In the new Netflix film “A Tourist’s Guide to Love,” an American girl falls in love with a local tour guide on a trip to Vietnam.
Started streaming last Friday, “A Tourist’s Guide to Love” follows the story of the Los Angeles-based travel executive Amanda, played by Rachael Leigh Cook, who is assigned to go undercover in Vietnam as a tourist to find information on a local tourism agency.
The love story between Amanda and Sinh feels rushed as the result of the weak plot. Photo by Netflix
Amanda has just broken up with her boyfriend and during her trip to Vietnam, she meets Sinh, a local tour guide, played by Scott Ly.
Sinh suggests several changes to Amanda’s itinerary and the pair travel the country together.
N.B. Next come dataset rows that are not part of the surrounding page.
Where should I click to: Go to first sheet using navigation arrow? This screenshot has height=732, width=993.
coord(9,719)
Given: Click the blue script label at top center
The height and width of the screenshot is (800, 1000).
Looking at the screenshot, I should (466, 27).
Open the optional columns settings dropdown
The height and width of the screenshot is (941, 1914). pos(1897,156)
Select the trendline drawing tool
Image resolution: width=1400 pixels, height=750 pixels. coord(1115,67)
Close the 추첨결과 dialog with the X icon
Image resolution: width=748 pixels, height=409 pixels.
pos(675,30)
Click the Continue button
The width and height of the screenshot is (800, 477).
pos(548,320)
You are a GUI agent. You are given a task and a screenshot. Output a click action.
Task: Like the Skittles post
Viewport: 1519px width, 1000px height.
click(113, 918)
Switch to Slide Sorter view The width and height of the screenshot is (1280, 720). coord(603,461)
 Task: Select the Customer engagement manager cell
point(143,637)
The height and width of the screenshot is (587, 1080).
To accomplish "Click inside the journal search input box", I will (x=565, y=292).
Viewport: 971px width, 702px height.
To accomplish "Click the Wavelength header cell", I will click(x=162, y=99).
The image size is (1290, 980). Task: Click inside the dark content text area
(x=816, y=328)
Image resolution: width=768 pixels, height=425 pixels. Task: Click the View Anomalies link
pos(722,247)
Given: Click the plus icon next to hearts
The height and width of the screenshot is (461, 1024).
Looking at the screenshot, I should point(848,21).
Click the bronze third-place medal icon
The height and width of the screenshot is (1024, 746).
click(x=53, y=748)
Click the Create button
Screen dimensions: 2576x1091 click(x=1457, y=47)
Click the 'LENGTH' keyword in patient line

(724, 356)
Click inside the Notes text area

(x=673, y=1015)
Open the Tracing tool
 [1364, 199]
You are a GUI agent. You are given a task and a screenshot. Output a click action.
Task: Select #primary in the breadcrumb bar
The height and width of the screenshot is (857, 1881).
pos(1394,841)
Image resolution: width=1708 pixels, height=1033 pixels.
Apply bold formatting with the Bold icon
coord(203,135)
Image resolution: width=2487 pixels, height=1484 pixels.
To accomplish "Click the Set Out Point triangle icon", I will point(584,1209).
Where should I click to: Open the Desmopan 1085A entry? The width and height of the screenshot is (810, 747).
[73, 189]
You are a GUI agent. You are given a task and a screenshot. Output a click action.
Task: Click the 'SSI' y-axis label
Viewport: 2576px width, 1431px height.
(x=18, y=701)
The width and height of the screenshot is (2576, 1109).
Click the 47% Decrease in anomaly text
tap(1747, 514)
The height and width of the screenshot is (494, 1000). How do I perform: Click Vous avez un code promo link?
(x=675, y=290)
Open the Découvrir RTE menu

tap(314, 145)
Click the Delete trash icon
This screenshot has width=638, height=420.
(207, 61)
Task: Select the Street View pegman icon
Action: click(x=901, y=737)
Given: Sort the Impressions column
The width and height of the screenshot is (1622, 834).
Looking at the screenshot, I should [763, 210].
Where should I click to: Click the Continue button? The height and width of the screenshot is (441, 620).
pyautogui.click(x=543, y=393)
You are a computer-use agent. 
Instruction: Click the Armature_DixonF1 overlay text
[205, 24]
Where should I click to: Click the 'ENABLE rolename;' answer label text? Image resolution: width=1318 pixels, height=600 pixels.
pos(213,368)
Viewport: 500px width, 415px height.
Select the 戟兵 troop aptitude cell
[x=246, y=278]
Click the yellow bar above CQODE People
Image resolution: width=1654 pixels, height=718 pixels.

But just as they begin to fall in love, Amanda’s ex-boyfriend shows up and she’s forced to chose between the two men.
Amanda and Sinh’s story is that of a highly organized woman who over-plans everything letting go for the first time in her life and following the spirited Sinh on a spontaneous and adventurous journey. He shows her how to bargain at Ben Thanh Market and teachers her how to cross the daunting streets of Ho Chi Minh City with the simple motto, “Always move forward, don’t step back.”
Their exchanges help Amanda and Sinh better understand each other as well as themselves. Amanda starts to realize that she loves adventure more than she thought.
She writes in her diary: “Everything here is outside of my original plans.”
She also identifies with Sinh, a local-born man committed to staying in Vietnam and remaining connected to his roots. When Sinh first sees Amanda in the traditional Vietnamese ao dai tunic dress celebrating Lunar New Year, he realizes that he has fallen for her.
Unfortunately, the second half of the film falls bland as a result of a lack of a climax.
Le Thien (right) plays Sinh’s grandmother, who teaches Amanda how to clean incense bowls. Photo by Netflix
The relationship between Amanda and Sinh is supposed to be healing, however, its romantic aspect is more “spoken” than “shown.” Critics have called the movie’s plot weak and the quick pace at which Amanda and Sinh fall for each other feels rushed.
Commenter Nguyen Tram Anh stated that the two lead characters’ background stories were not fully explained in detail. “The characters didn’t have chemistry either. So it’s unconvincing when they develop feelings towards each other after only a few days traveling together.”
Users on several movie forums have also pointed out illogical details in the movie as well. During a scene featuring Ha Giang residents celebrating Lunar New Year, many characters are seen wearing short-sleeved T-shirts. When Amanda runs searching for Sinh in Hanoi at the end of the movie, continuity is also broken.
Eirene Tran Donohue, the film’s screenwriter, has admitted that there were plot holes. She explained that the production crew initially planned to shoot the film differently, however, they didn’t have enough time and footage for their original ideas. As a half-Vietnamese, Donohue was inspired by her and her family’s own experiences. Donohue’s Vietnamese mother first met her father in Ho Chi Minh City, while Donohue herself first met her current spouse in Hanoi.
On the other hand, “A Tourist’s Guide to Love” is visually beautiful, depicting vibrant sceneries throughout Vietnam. Traditional Vietnamese rituals are integrated into the movie as well.
The main characters explore the bustling rhythm of Ho Chi Minh City, hold candle-lit lanterns in a boat on the Hoai River in Hoi An Ancient Town, learn how to make stuffed sticky rice cakes in celebration of Lunar New Year, prepare traditional meals in Ha Giang, and enjoy a water puppet show in Hanoi.